Now anti-abortion groups charge that the federal law is being broken.  Some doctors, they say, are altering the way they perform abortions to satisfy researchers' demands for intact body parts, and some tissue procurement companies are charging whatever the market will bear.  Miles Jones, head of an Illinois company named Opening Lines, for example, apparently sent out the price list that valued brains at $999.

"There are certainly some things that cry out for further investigation," said Douglas Johnson, national legislative director for the National Right to Life Committee.  The House Commerce Committee has scheduled a hearing on the questionable practices today, and the Senate Judiciary Committee may have a hearing later this month.

All this is highly distressing to the researchers who do the work and the patients who hope desperately for cures.  "It's hard to know what unscrupulous people would do," said Lynn Fielder, vice president of medical services for a Planned Parenthood affiliate in the San Francisco Bay Area.  The Bay Area has 35 clinics, two of which allow women having abortions to donate the tissue for research.  

For Fielder, the issue is deeply personal.  At age 38, she has been coping with Parkinson's disease for seven years.  But Fielder, like Planned Parenthood president Gloria Feldt, believes that if there is wrong doing, those responsible should be prosecuted.  "Bad actors . . should be dealt with accordingly," Feldt said.

While fetal tissue research is hardly new - Jonas Salk relied on it in the development of the polio vaccine--scientists have only recently discovered that it can be transplanted into diseased organs and used to grow new tissue to replace that destroyed by degenerative conditions.

The National Institutes of Health spent $18.6 million last year on research projects that used fetal tissue and another $1.8 million on research involving fetal tissue transplantation.  Additional research is done by scientists using non-government funding and by pharmaceutical and biotech companies.  In treating Parkinson's, for instance, scientists at the University of Colorado have taken fetal brain cells that produce dopamine, a chemical necessary to control movement, and implanted them in the brains of Parkinson's patients, whose dopamine-producing cells have been largely destroyed.  The research, still in its early stages, is particularly promising for younger patients such as Fielder.

"Those fetal cells can be transplanted into an adult person who has Parkinson's and they grow like seeds in a garden," said Curt Freed, director of the neuroscience program at the University of Colorado School of Medicine.  "They grow a root network that is the key to resupplying the brain with dopamine cells."

But science will take a back seat to horror stories at today's congressional hearing, which will feature a dramatic undercover report broadcast last night by the ABC news-magazine show 20/20.  The show focused on Jones, whose company appears to sell the tissue for as much as doctors and researchers are willing to pay for it.

In an undercover interview by an ABC producer in which Jones thought he was talking to an investor, he described fetal tissue procurement as a profitable product line.  When asked how much he charged for fetal liver or kidney, he replied: "It's market forces.  It's what you can sell it for."

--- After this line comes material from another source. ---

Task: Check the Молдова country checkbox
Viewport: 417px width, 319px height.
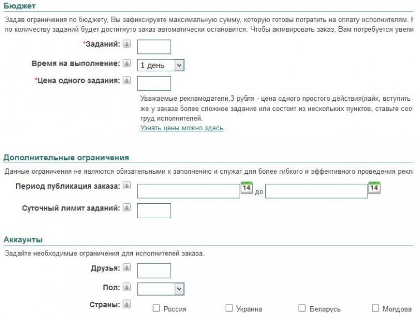Action: 375,308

Efforts to reach Jones for comment were not successful.

The federal law that governs fetal-tissue procurement says that it is unlawful "to knowingly" acquire, receive or otherwise transfer any human fetal tissue for valuable consideration." Violations carry fines of as much as $250,000 and 10 years in prison.

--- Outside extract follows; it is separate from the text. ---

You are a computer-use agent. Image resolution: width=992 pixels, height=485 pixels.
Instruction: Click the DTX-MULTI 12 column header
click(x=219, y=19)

In subsequent comments on the television report, Jones also made it clear that he advocated coercing women into consenting to donate the tissue.  Little is known about the fetal tissue industry.  No government agency tracks how many fetal tissue transport companies are in business, how many abortion clinics participate in donation or how many researchers work with fetal tissue.

The Justice Department has responsibility for enforcing the criminal sections of the law but it so far has not investigated tissue transporters or prosecuted any of them, according to a spokesperson.  The NIH also has responsibility for overseeing compliance with other parts of the law but it has not done any investigations.